The Cape Elizabeth School Board has rebuffed the Town Council’s request for a joint workshop to discuss concerns about transparency and financial management in the school department, including accounting practices that have resulted in the first “significant deficiencies” ever reported in the town’s latest audit.

Council Chairwoman Jessica Sullivan requested the workshop after town resident Janet Villiotte attended last week’s council meeting and asked for action on a variety of school district concerns, including high staff turnover, wasteful spending and possible violations of open meeting laws when the board held 31 executive sessions in 2017.

Financial concerns raised in Villiotte’s four-page, footnoted memo included two “significant deficiencies” in the town’s fiscal 2017 audit, which found accounting problems with school expenditures and capital assets just as the district is preparing to seek a $27 million school renovation bond issue.

Board Chairwoman Susana Measelle Hubbs rejected Sullivan’s request for a joint workshop in an email sent Monday, saying that such a meeting would be “premature” at this time.
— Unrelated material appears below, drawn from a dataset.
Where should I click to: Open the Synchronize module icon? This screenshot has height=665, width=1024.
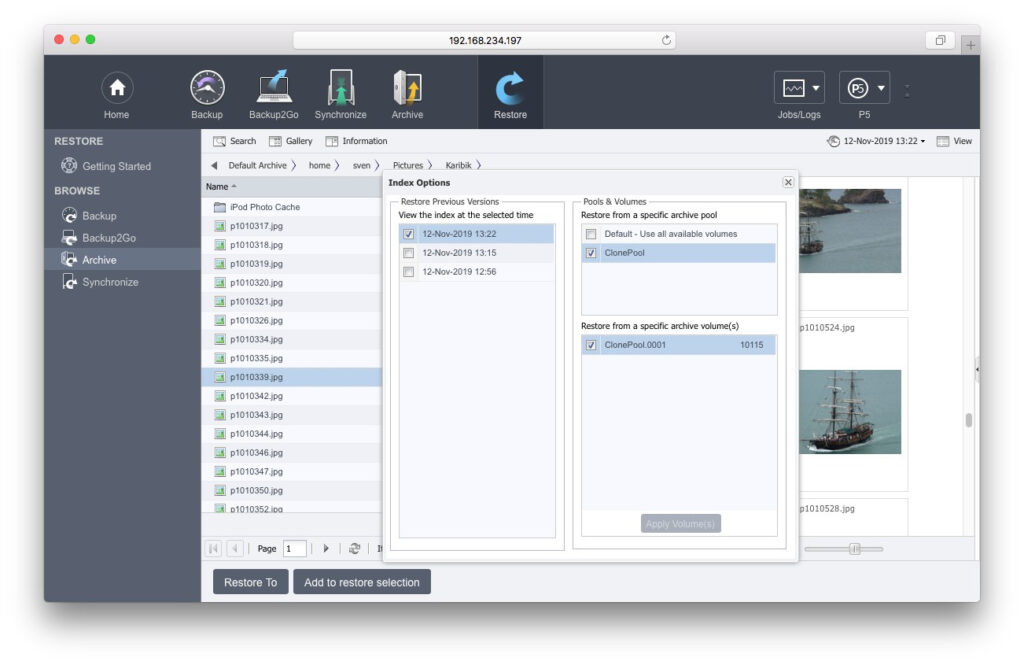tap(340, 89)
“The matters raised all fall within the jurisdiction of the School Board, which is legally the governing body for the schools,” Hubbs wrote to Sullivan. “The council by law does not have any role in governance of the schools, and its authority with regard to schools is limited to approval of the school budget before it is sent out to voters. As the elected School Board, it is our duty to address legitimate concerns about school management that are brought to our attention.”

Hubbs said she intends to present Villiotte’s concerns at the next regular board meeting, May 8, when members will determine how to proceed. Hubbs said she will recommend that Interim Superintendent Howard Colter be directed to review them and issue a report to the board.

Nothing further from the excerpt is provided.